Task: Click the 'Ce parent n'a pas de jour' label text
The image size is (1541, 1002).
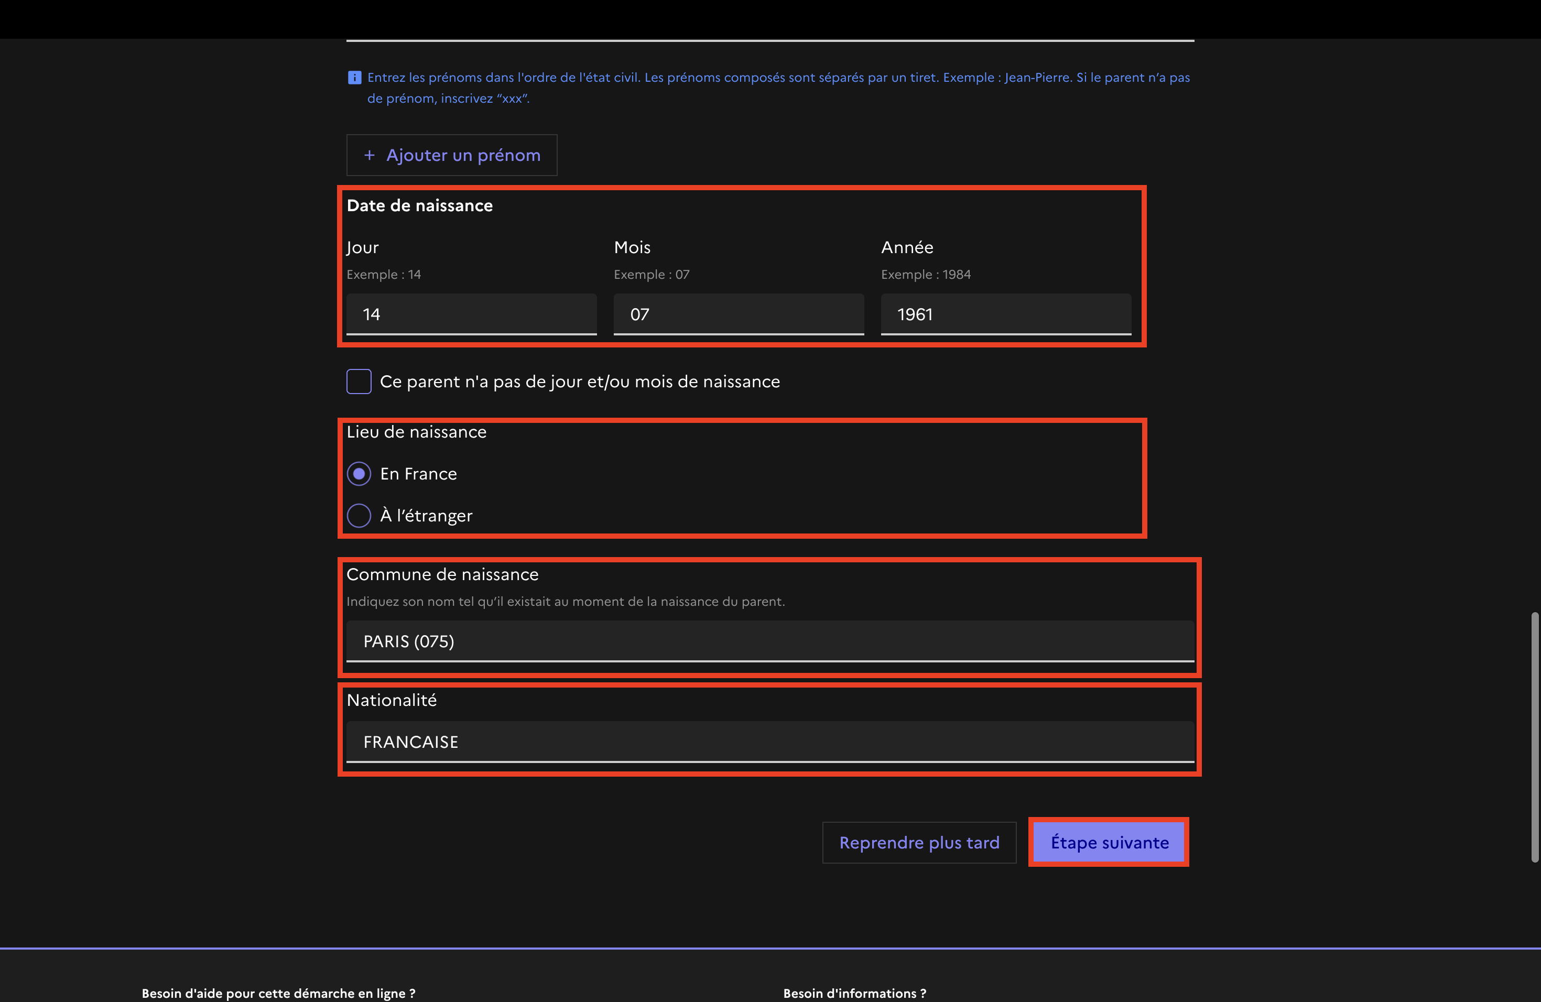Action: (x=579, y=382)
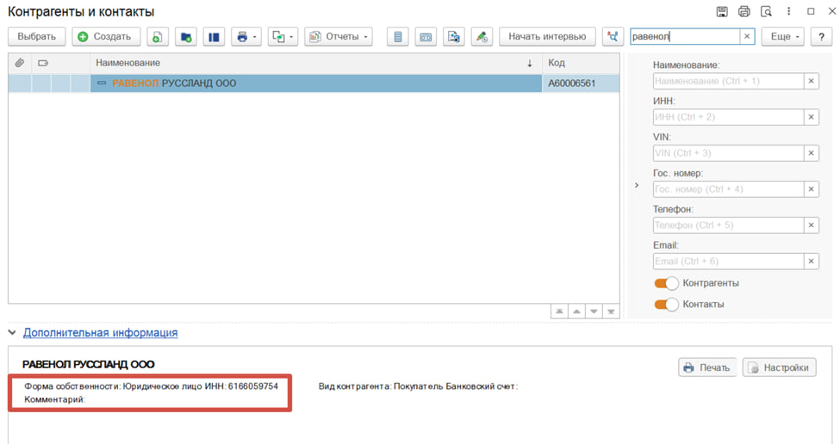The width and height of the screenshot is (840, 444).
Task: Toggle the Контакты switch off
Action: pos(667,305)
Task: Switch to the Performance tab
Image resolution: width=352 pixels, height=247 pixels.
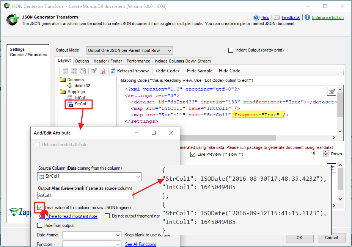Action: pos(138,61)
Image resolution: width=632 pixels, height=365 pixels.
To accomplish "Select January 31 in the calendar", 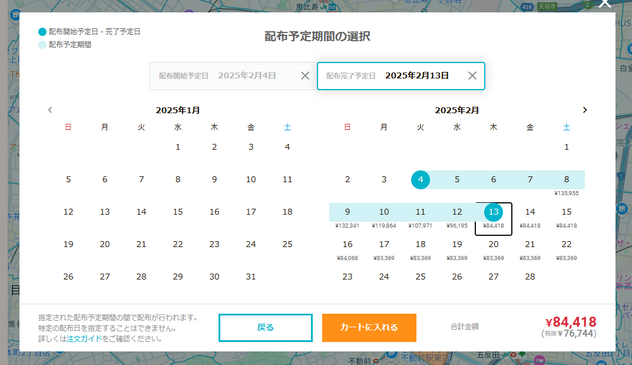I will pyautogui.click(x=251, y=277).
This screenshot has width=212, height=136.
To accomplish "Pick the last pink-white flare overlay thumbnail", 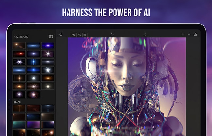I will pos(34,95).
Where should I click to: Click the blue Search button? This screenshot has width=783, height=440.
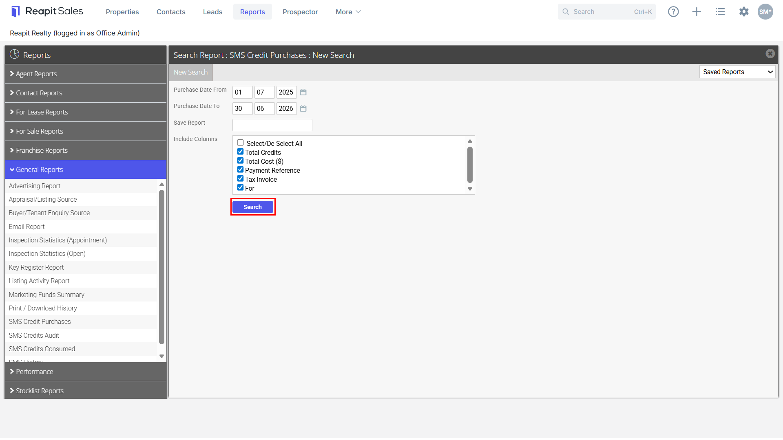point(253,207)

=====

Hedef:
"Where should I" ifadesinin geçtiği satırdan başlayıp son satıra kadar uzanan satırları, "blue" kelimesinin yerine "green" koyarak ve başka hiçbir şeyi değiştirmeden yeniden yaz. Resimleri yanıta ekleme.

Görev sonucu:
Where should I click to: Click the green Search button? This screenshot has width=783, height=440.
point(253,207)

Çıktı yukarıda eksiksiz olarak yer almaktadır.